** Instructions for the task **
Report each line of the data that has "agent" somewhere in it.

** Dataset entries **
-*-

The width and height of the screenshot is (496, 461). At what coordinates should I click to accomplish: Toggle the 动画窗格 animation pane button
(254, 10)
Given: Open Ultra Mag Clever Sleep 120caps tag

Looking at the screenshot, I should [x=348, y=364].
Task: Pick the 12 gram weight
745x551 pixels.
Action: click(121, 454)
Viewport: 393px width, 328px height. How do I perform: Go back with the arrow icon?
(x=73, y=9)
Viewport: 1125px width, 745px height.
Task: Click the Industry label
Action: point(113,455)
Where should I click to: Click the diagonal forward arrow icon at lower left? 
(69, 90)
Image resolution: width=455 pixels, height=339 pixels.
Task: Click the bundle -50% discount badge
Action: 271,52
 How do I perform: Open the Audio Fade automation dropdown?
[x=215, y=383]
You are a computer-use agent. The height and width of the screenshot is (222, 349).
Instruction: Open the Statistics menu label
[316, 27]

-*-

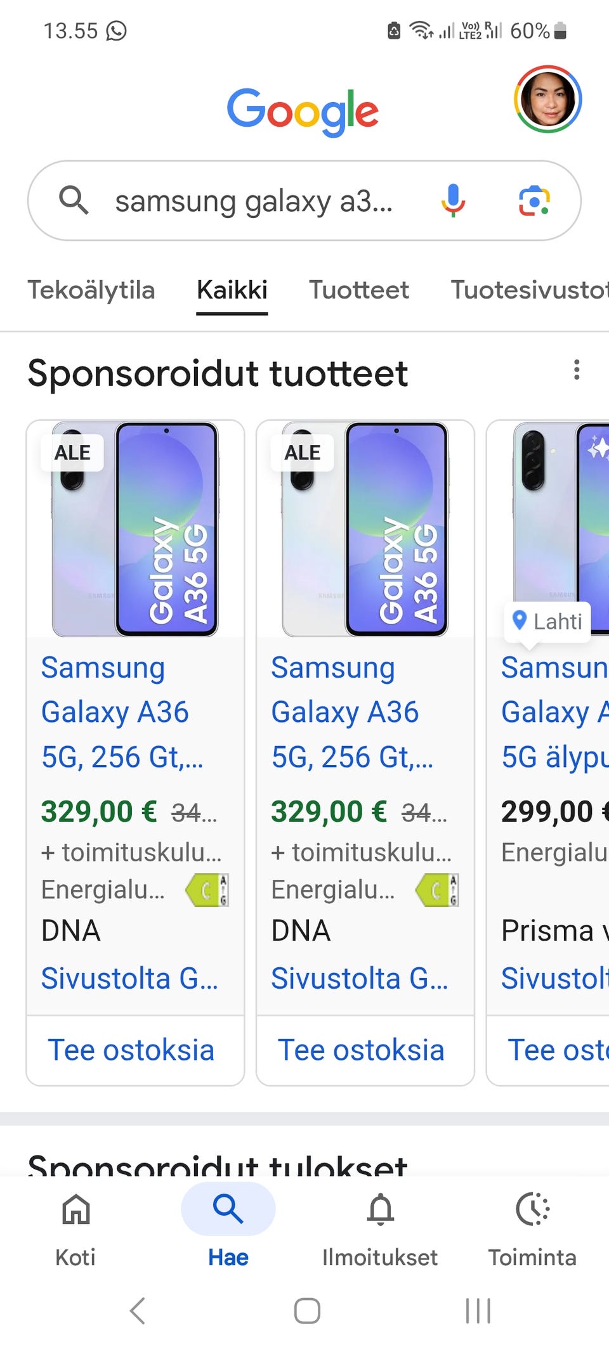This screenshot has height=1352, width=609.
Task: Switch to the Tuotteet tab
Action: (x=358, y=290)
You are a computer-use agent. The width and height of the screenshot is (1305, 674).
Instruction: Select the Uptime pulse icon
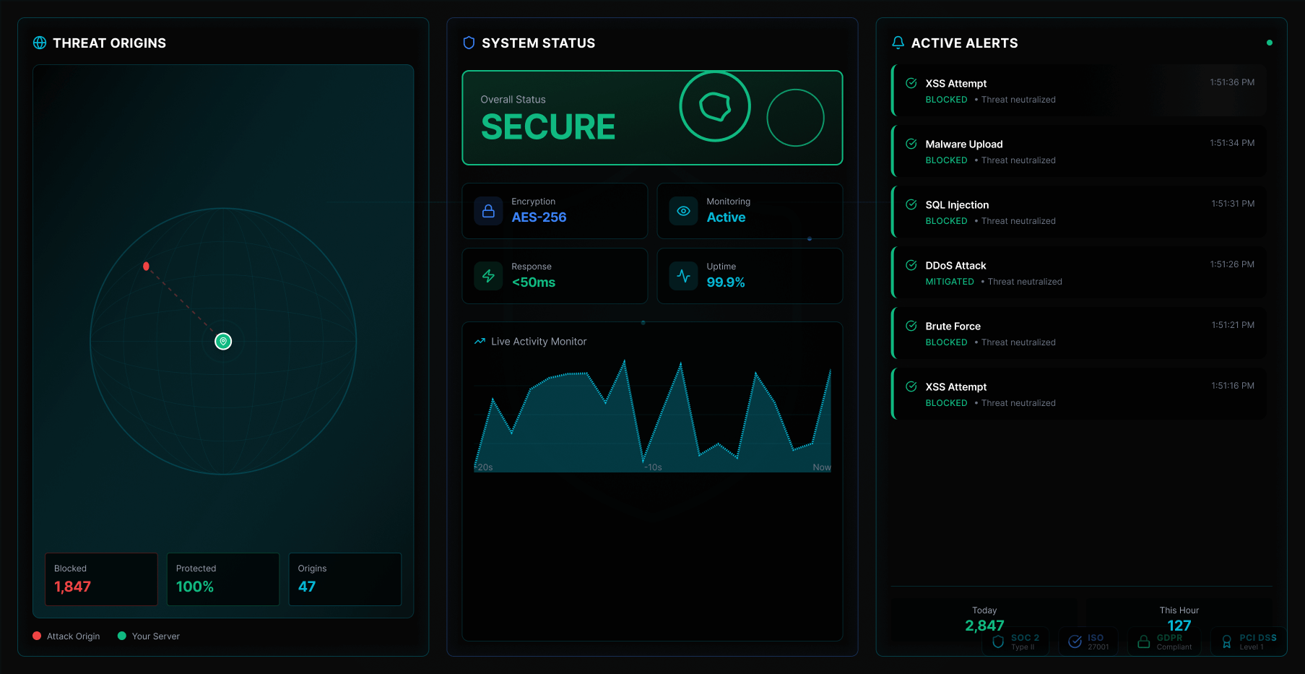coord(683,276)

-*-

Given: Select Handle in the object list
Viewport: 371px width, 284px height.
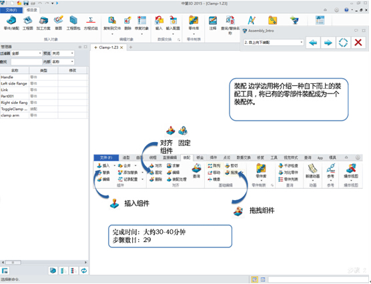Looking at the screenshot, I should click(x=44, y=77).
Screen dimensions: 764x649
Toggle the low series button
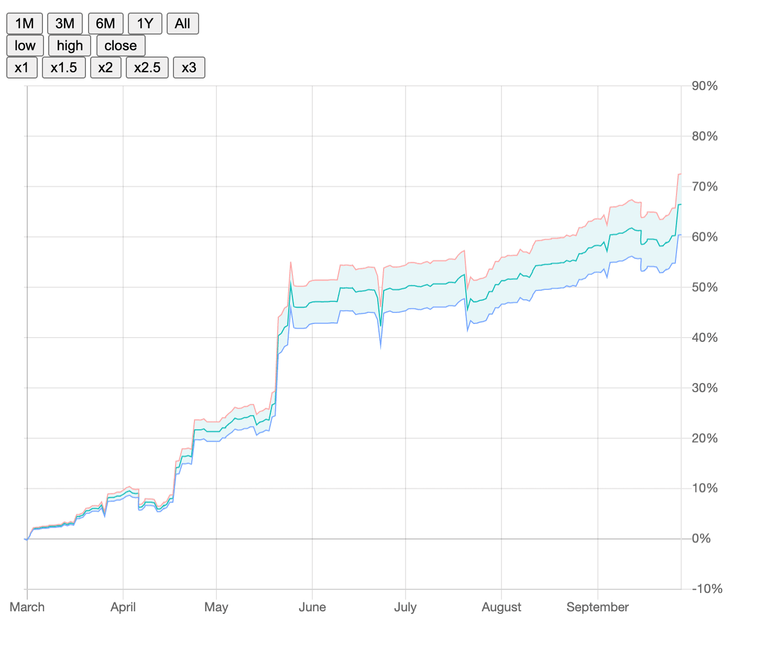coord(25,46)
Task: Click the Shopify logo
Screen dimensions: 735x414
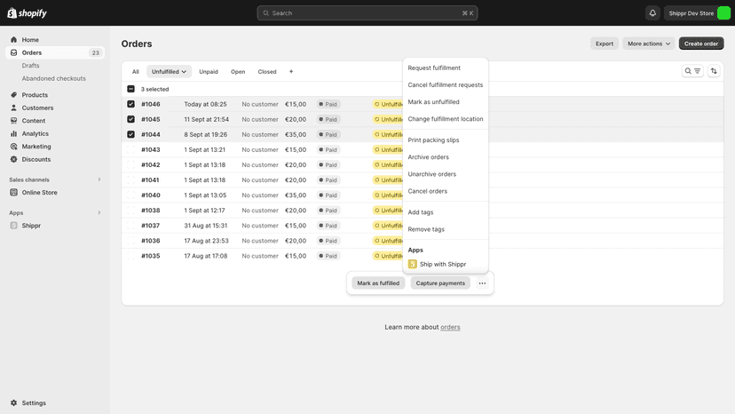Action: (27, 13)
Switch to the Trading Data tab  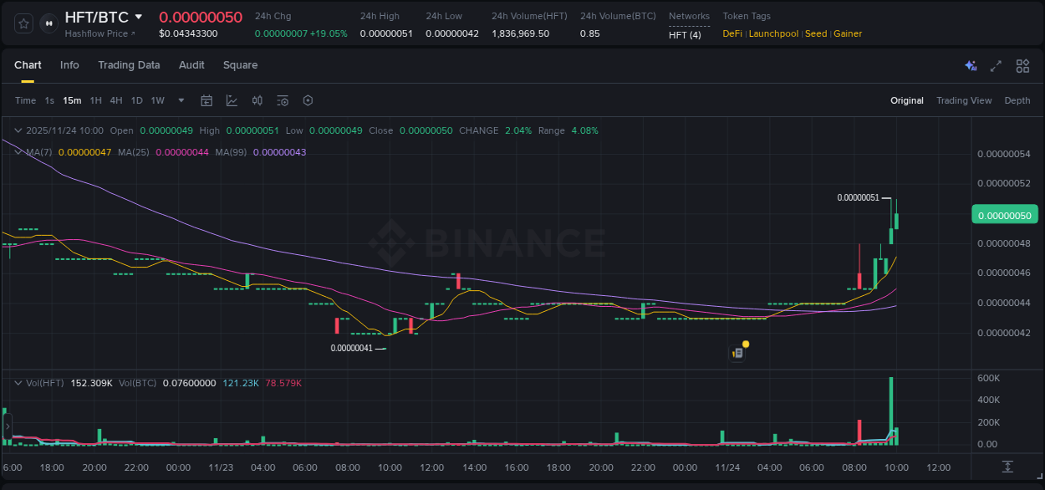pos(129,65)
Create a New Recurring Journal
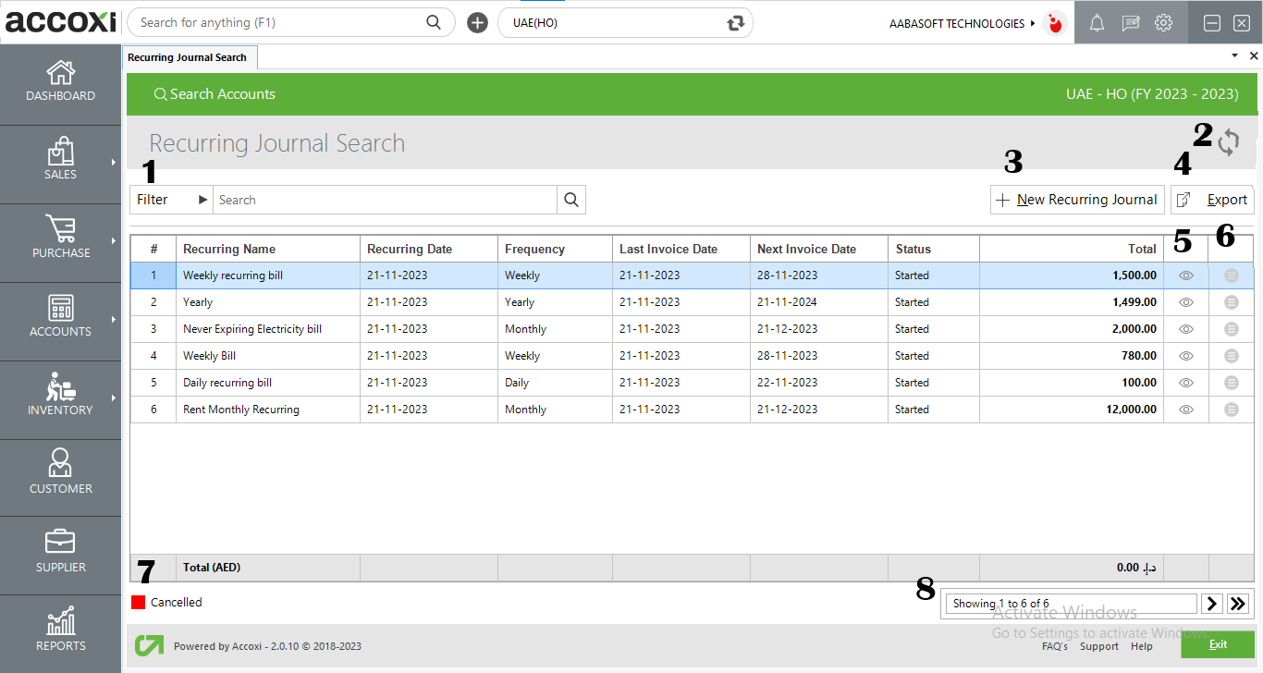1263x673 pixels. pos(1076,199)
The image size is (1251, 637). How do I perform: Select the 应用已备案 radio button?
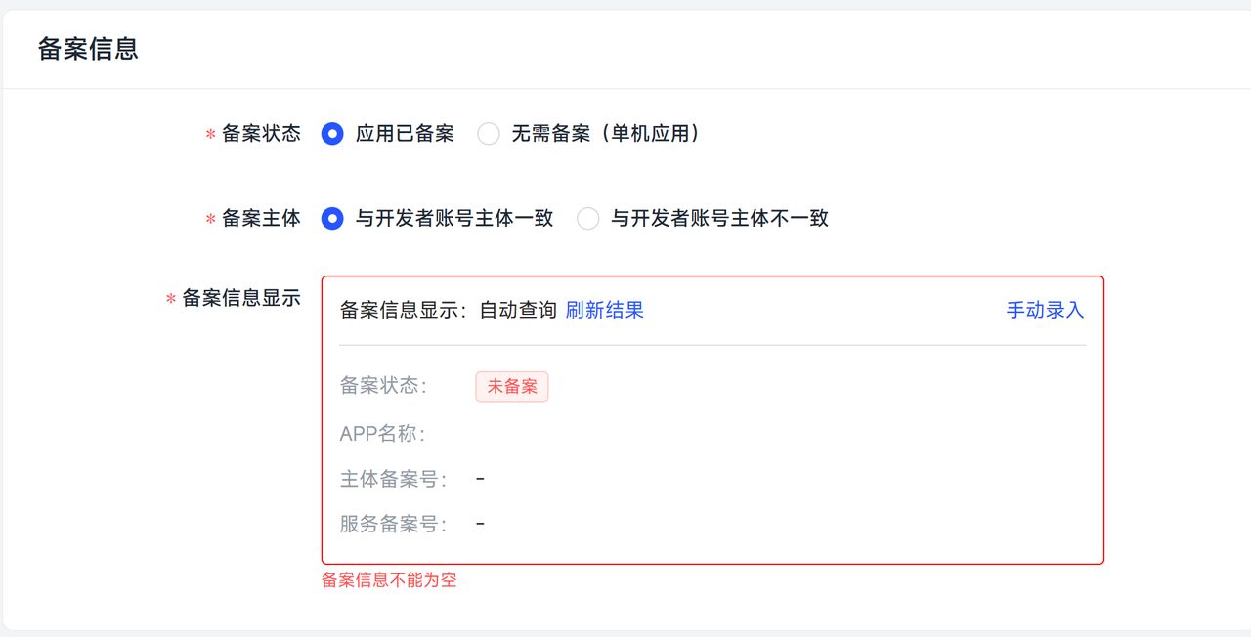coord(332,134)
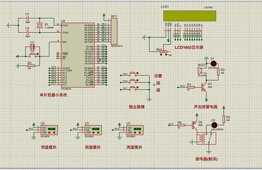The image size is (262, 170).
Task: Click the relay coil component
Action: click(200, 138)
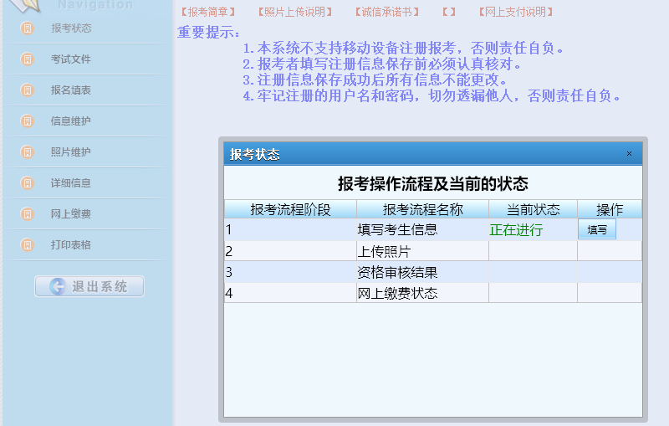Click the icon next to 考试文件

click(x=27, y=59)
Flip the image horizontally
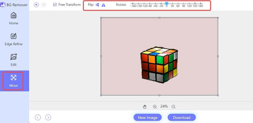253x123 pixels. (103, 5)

-*-

** Worked solution **
You are a computer-use agent. The height and width of the screenshot is (222, 349).
You are a computer-use agent. The width and height of the screenshot is (1305, 674).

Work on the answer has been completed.